While most men are familiar with the general idea of cufflinks, tiebars are a bit more confusing. After all, how many men actually wear tiebars? Well, they are actually gaining momentum in the world of men's fashion. A tiebar is essentially a small rectangular-shaped accessory that's used to secure a necktie to a dress shirt. Without a tiebar, there's a good chance that your necktie will flap around, which isn't exactly flattering to say the least. The good news is that you easily secure your necktie to your dress shirt via a tiebar. Simply slide the tiebar over your necktie and under your dress shirt, at which point it will remain secure. Tiebars are inexpensive, often costing less than $10 bucks a piece, making it a cost-effective solution to keep your necktie in place. Not every occasions is going to call for a tiebar, however. If you plan on sitting down in front of a desk for the entire day, for instance, there's really no need to secure your necktie to your shirt. But if you plan on staying active and moving around, wearing a tiebar will certainly prove beneficial in enhancing your appearance.

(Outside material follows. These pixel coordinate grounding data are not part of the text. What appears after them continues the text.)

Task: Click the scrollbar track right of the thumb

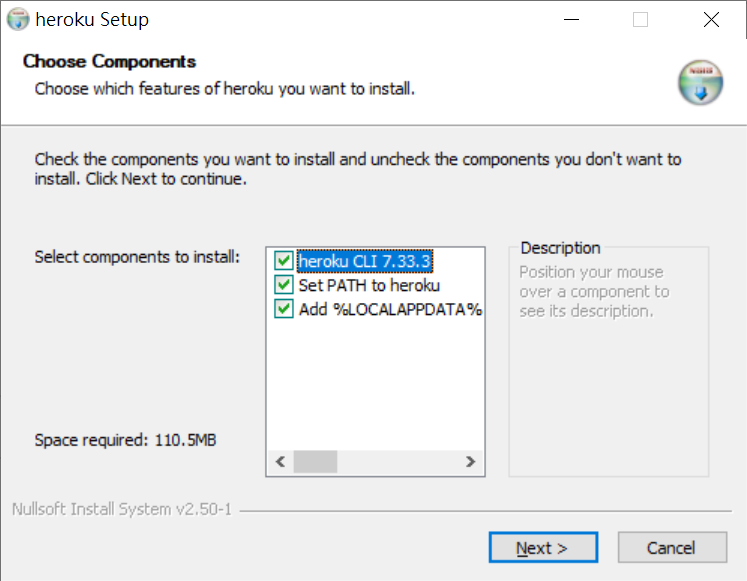Action: (x=400, y=462)
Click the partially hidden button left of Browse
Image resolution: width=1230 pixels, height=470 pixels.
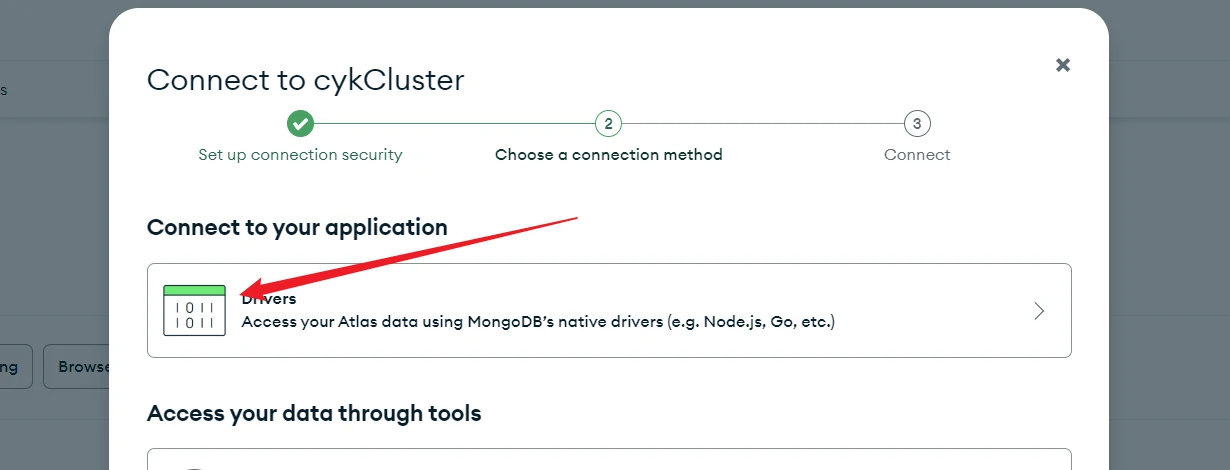[14, 367]
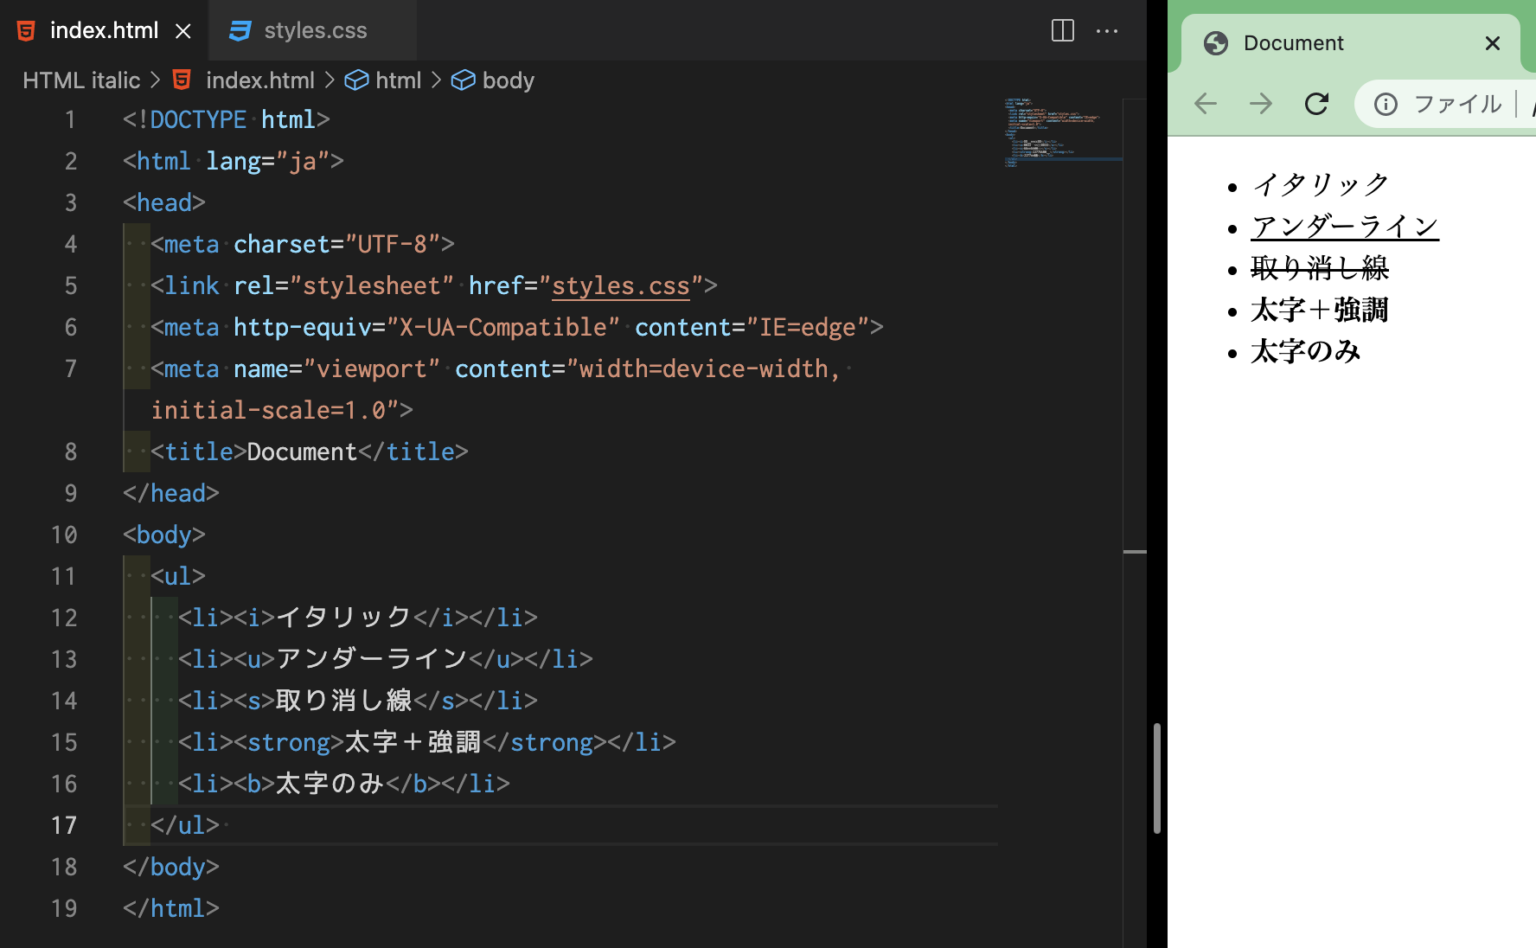Open the index.html breadcrumb dropdown
Screen dimensions: 1536x948
[260, 80]
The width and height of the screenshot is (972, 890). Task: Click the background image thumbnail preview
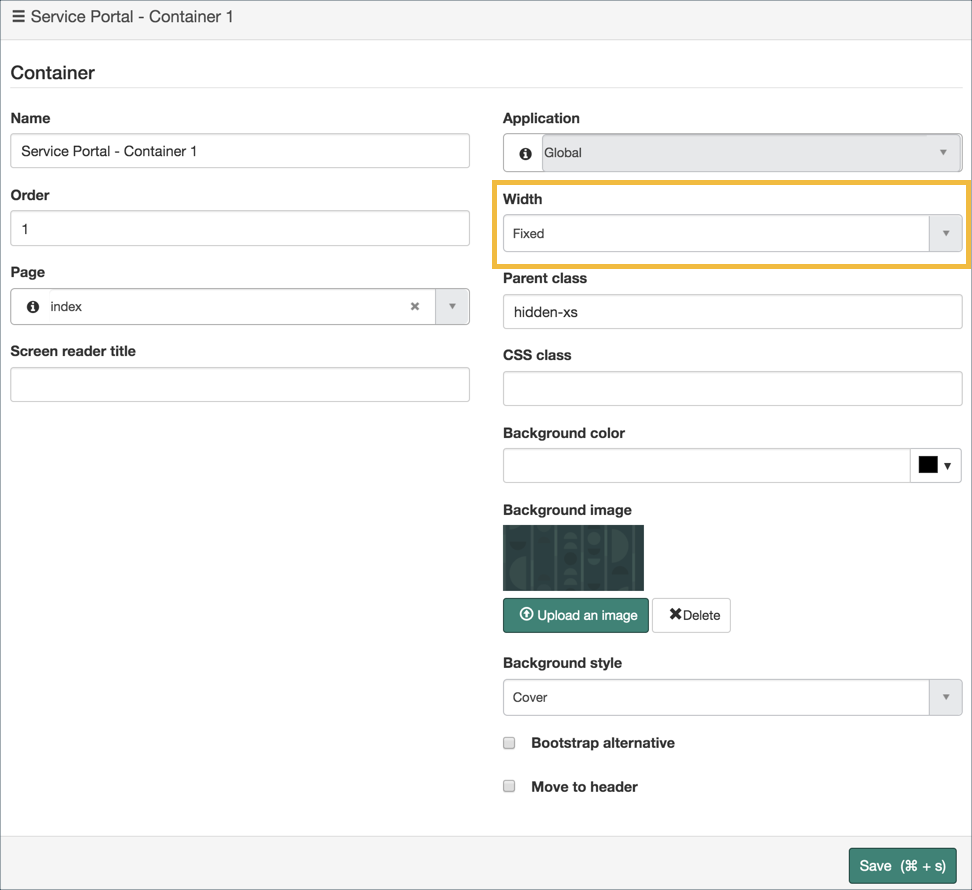pyautogui.click(x=572, y=558)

Lapels are sections of folded fabric in the front of a suit jacket or coat. They are formed by folding the front edges of the jacket over and sewing them into the collar. While they don't serve any functional benefits, lapels add a unique visual element to a men's suit. When choosing a suit jacket or coat, pay close attention to the lapels. There are generally three different types of lapels: notched, peaked and shawl. Notched lapels, also known as step lapels, are sewn into the collar at an angle, which subsequently creates a step effect. They are the most common type of lapels used in men's suits. The peaked lapel is a more formal type of lapel that is commonly used on double-breasted suit jackets and tailcoats. The shawl lapel features a continuous curve and is often associated with the Victorian smoking jacket, dinner jacket, mess jacket and tuxedo.

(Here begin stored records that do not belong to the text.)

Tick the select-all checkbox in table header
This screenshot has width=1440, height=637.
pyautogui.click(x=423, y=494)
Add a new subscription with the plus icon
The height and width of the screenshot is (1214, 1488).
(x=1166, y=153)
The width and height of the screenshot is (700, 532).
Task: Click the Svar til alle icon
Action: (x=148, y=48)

There are a few other suit terms that you should know know, including vents. The vent is essentially the piece of fabric found on the bottom-rear portion of a suit jacket or coat. Among the most common types of vents is the center vent, which is characterized by a cut that goes up through the middle of the jacket. Ideally, center-vent suit coats and jackets should lie closed when worn. If it does not, you need to choose a different size because it does not fit right. A second type of suit vent is the side vent, which allows the wearer to place his hands in the pants pockets without creating a bunch of extra fabric around this area. Side vents are also known to make jackets look thinner and slimmer. Of course, some men's suits do not have vents at all. Known as no vent jackets (for obvious reasons), they offer a clean, modern look. The only downside to wearing a no vent jacket, however, is that it's less forgiving with the fit. Unless you choose a suit jacket that fits you just right, wearing a no vent jacket may look awkward.